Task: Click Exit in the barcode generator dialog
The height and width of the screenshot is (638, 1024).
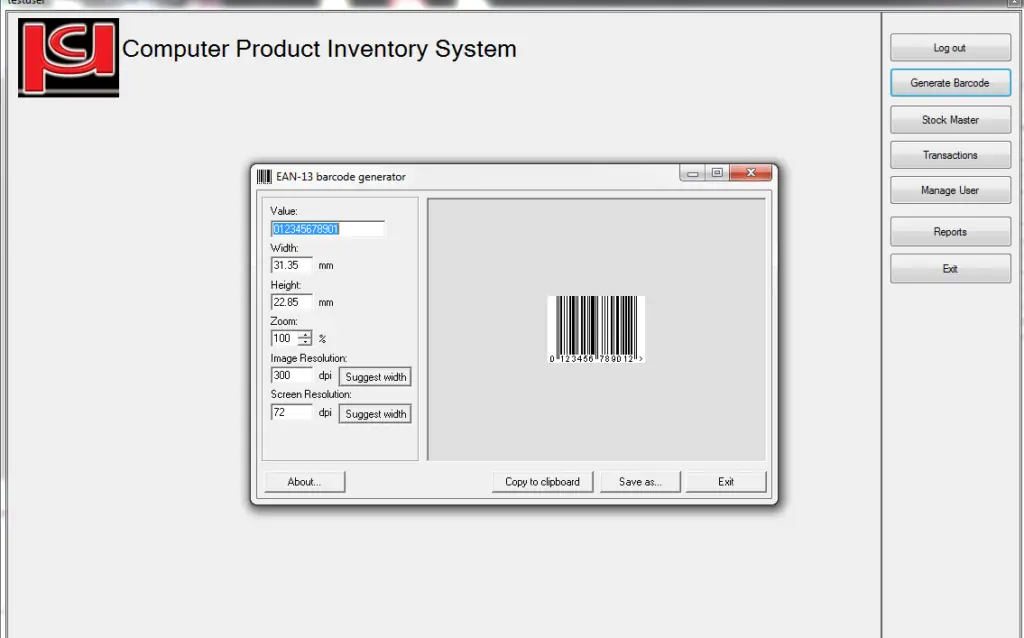Action: click(x=725, y=481)
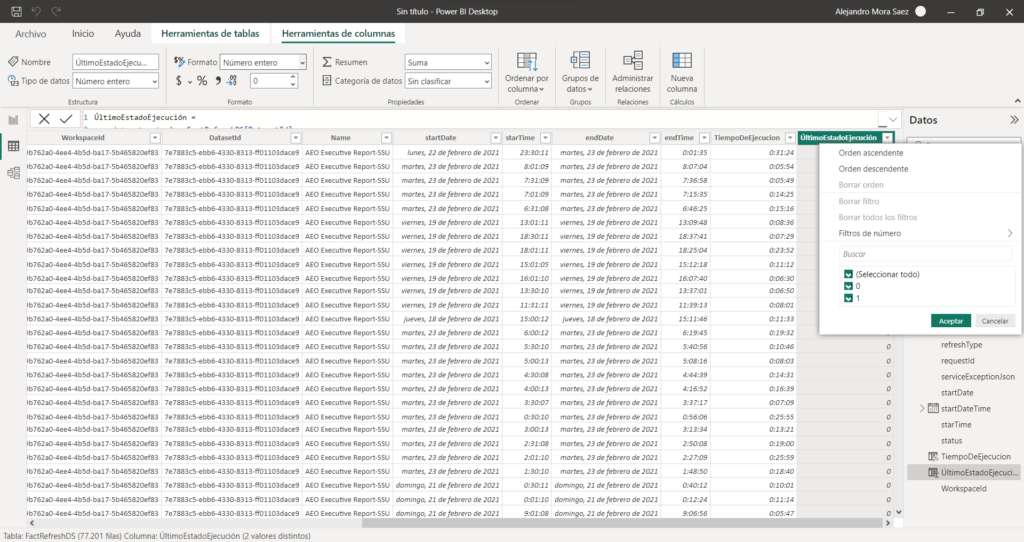The image size is (1024, 542).
Task: Uncheck the 1 value filter checkbox
Action: click(x=848, y=298)
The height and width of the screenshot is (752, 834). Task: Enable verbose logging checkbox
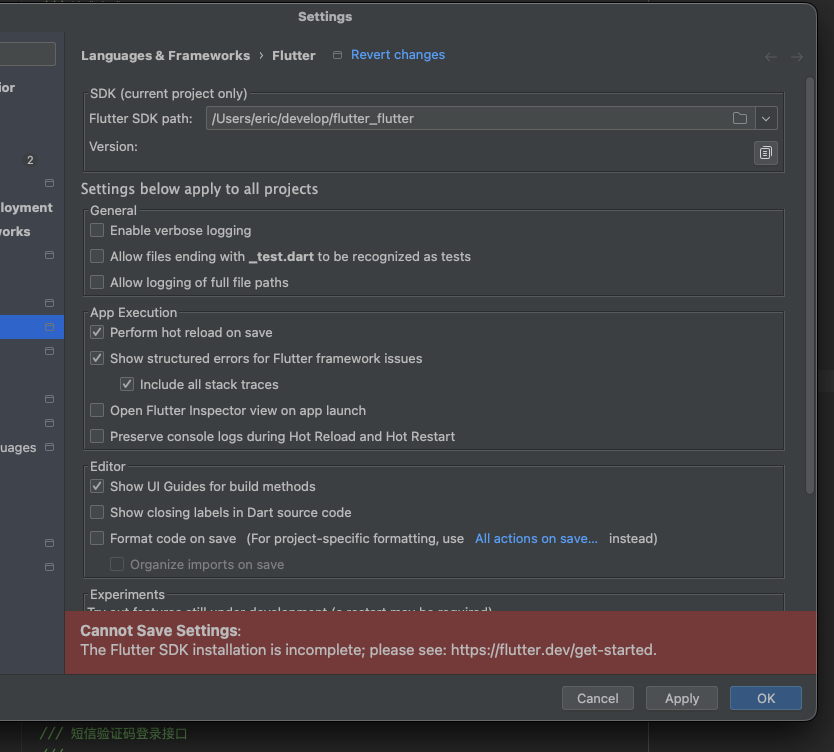(97, 230)
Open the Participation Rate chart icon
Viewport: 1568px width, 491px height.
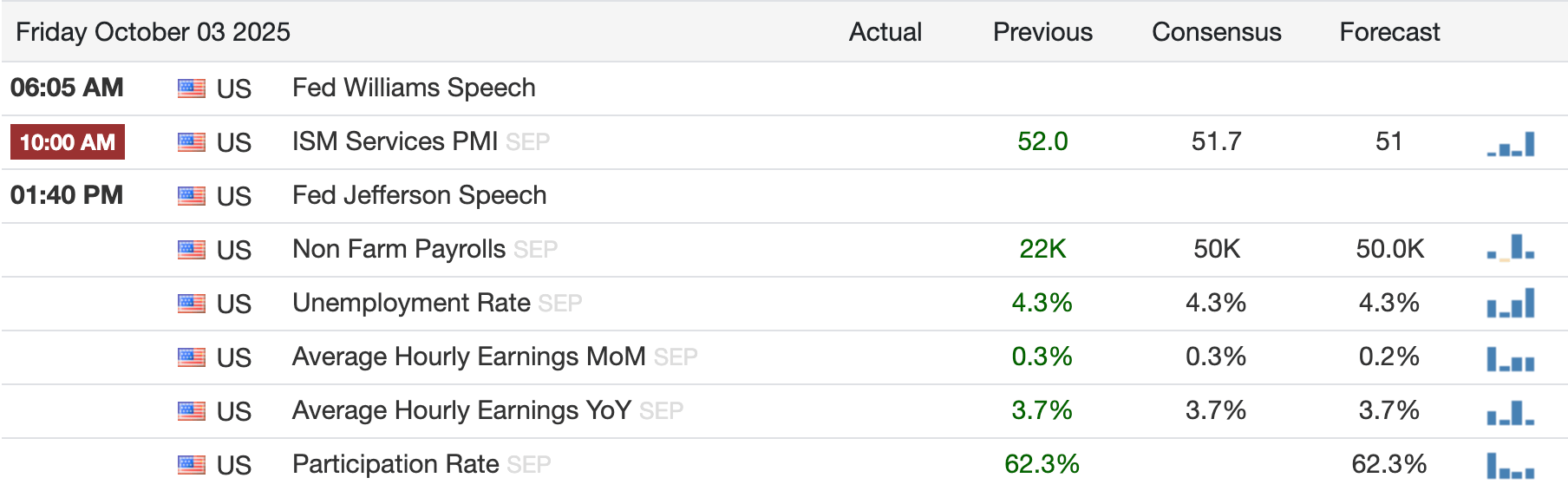point(1511,466)
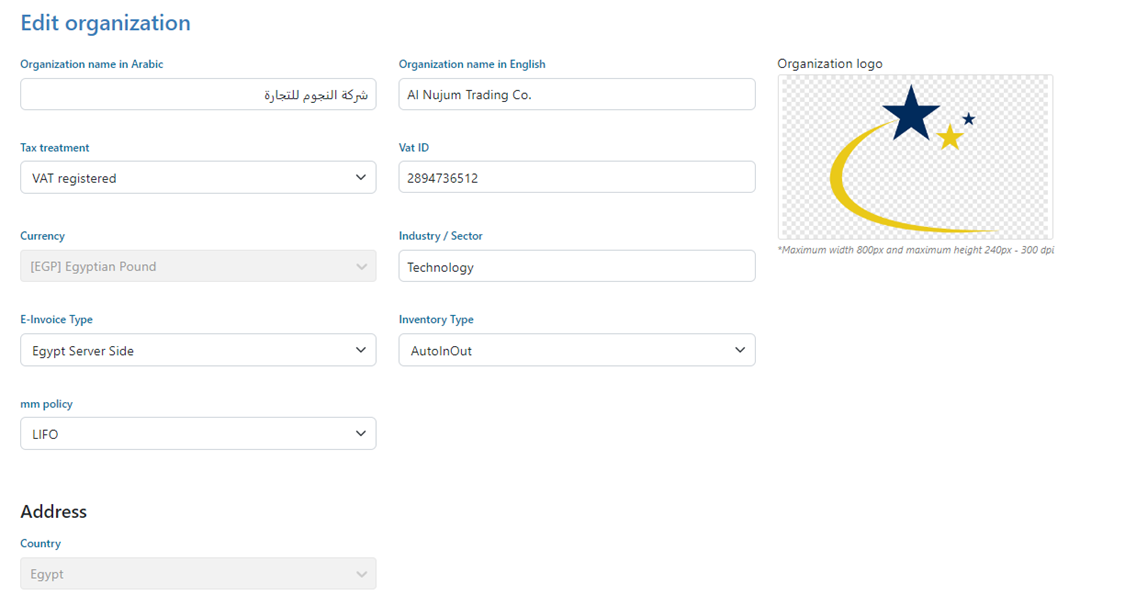The image size is (1125, 606).
Task: Click the Vat ID label text
Action: pyautogui.click(x=414, y=148)
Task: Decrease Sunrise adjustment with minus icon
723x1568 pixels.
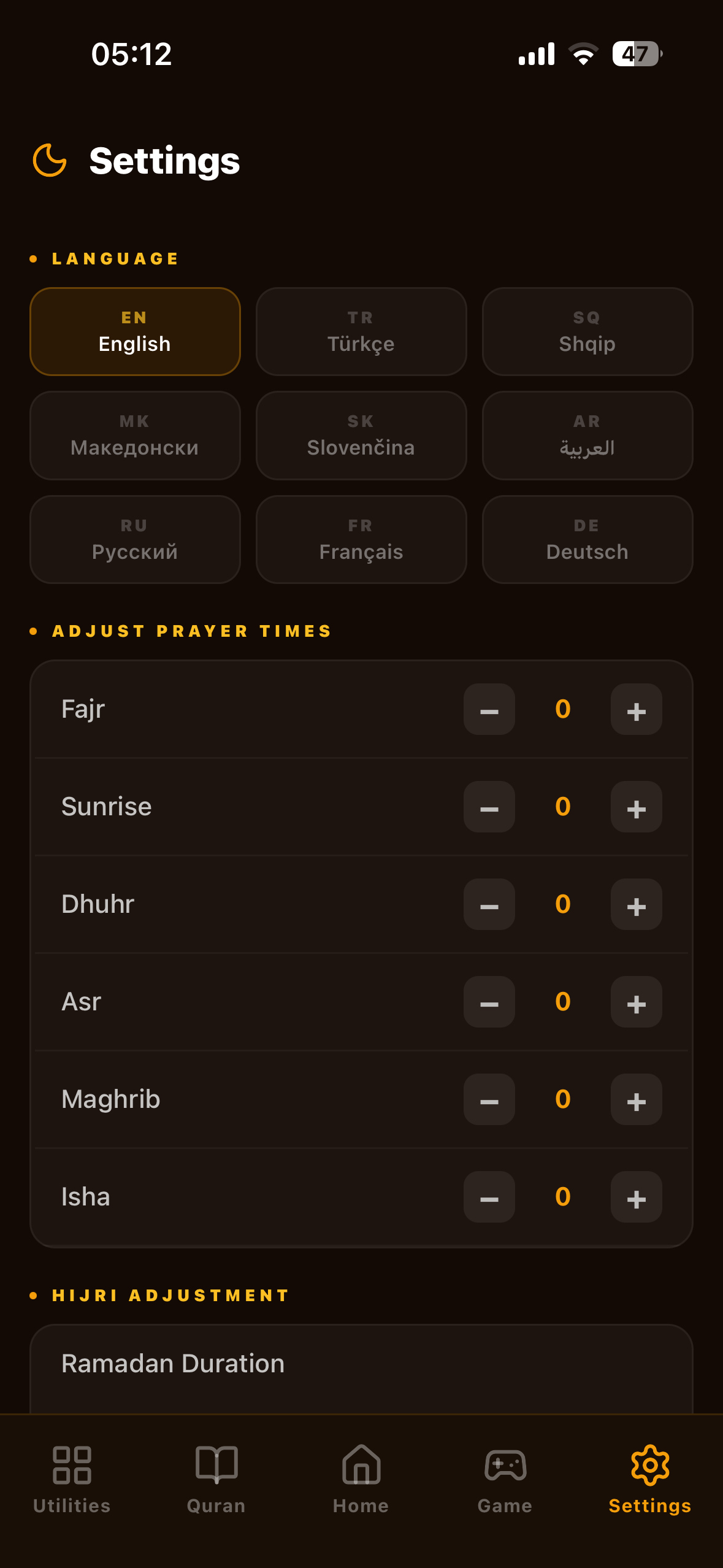Action: 489,807
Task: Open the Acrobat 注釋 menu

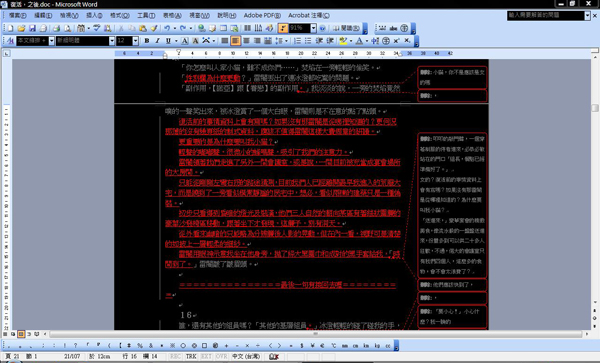Action: 308,15
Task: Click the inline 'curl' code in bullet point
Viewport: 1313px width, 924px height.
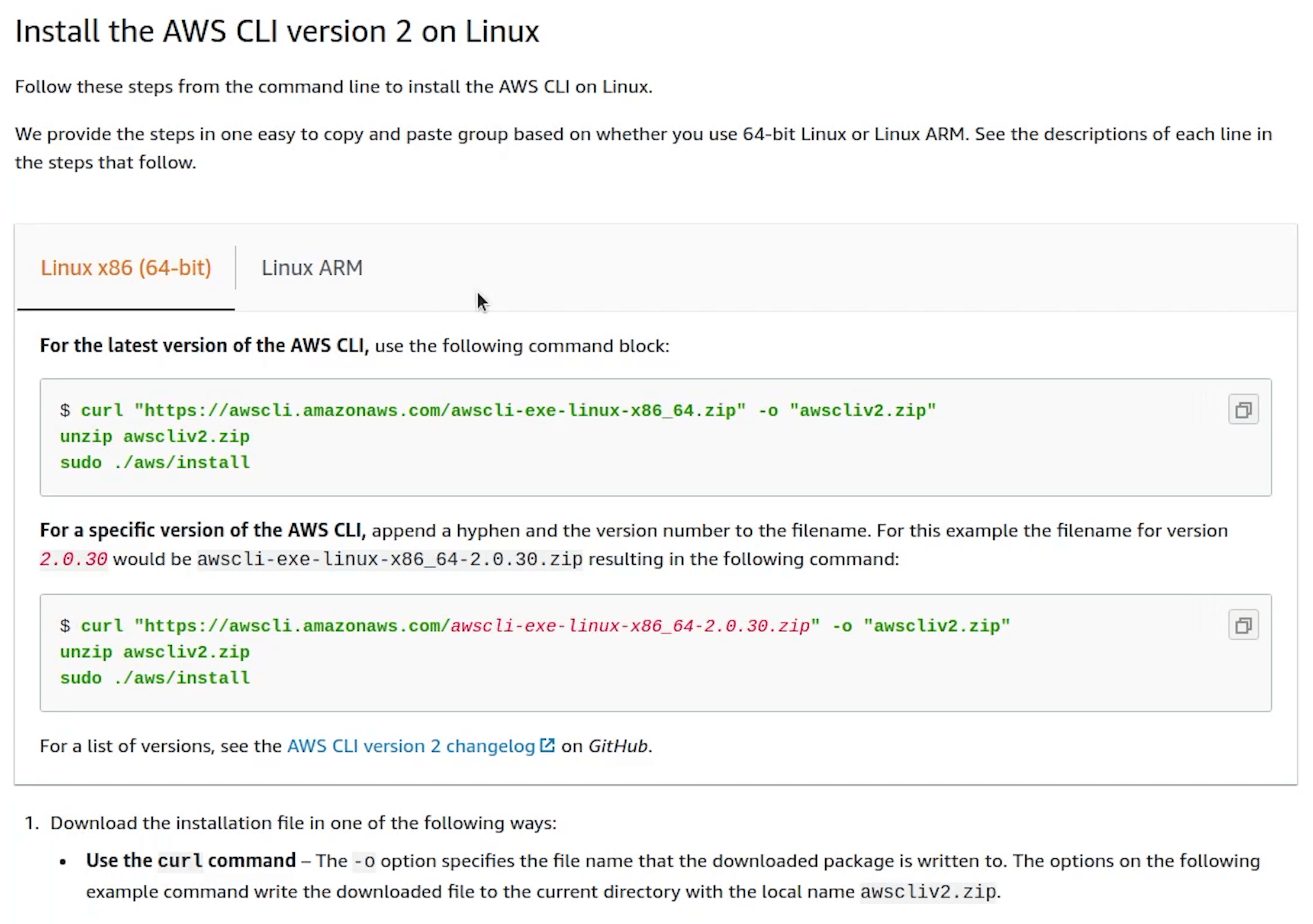Action: [x=180, y=861]
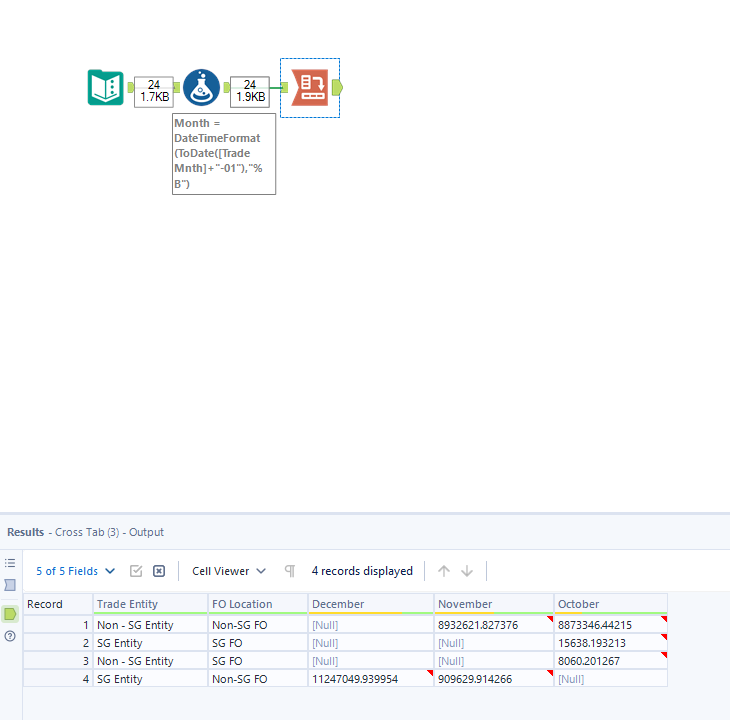This screenshot has height=720, width=730.
Task: Open the Cell Viewer dropdown
Action: [229, 571]
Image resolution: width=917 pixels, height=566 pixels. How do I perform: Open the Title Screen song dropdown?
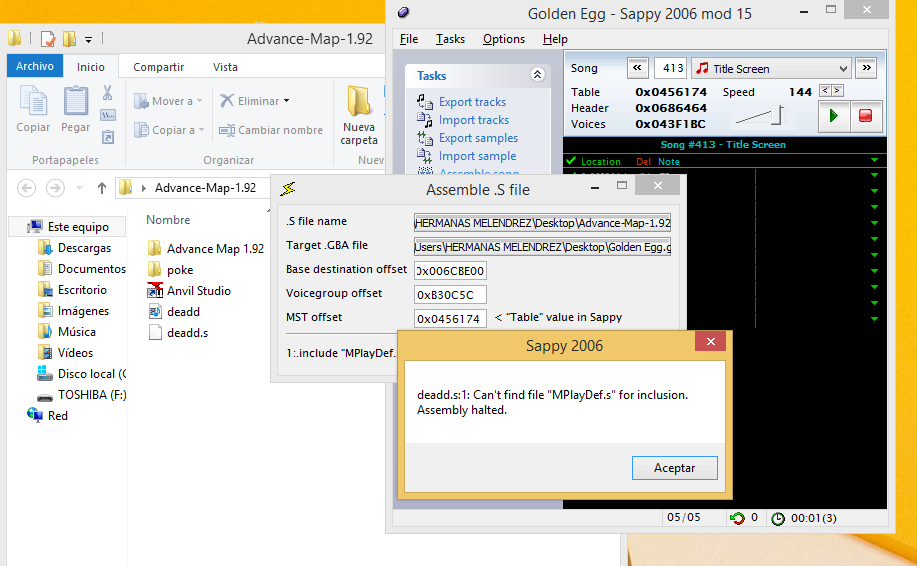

* [Task instructions]: Look for "icon" in each line of the material, then copy the lines where it is found.

* [Answer to the problem]:
Open the Participation Rate chart icon
Task: Decrease Sunrise adjustment with minus icon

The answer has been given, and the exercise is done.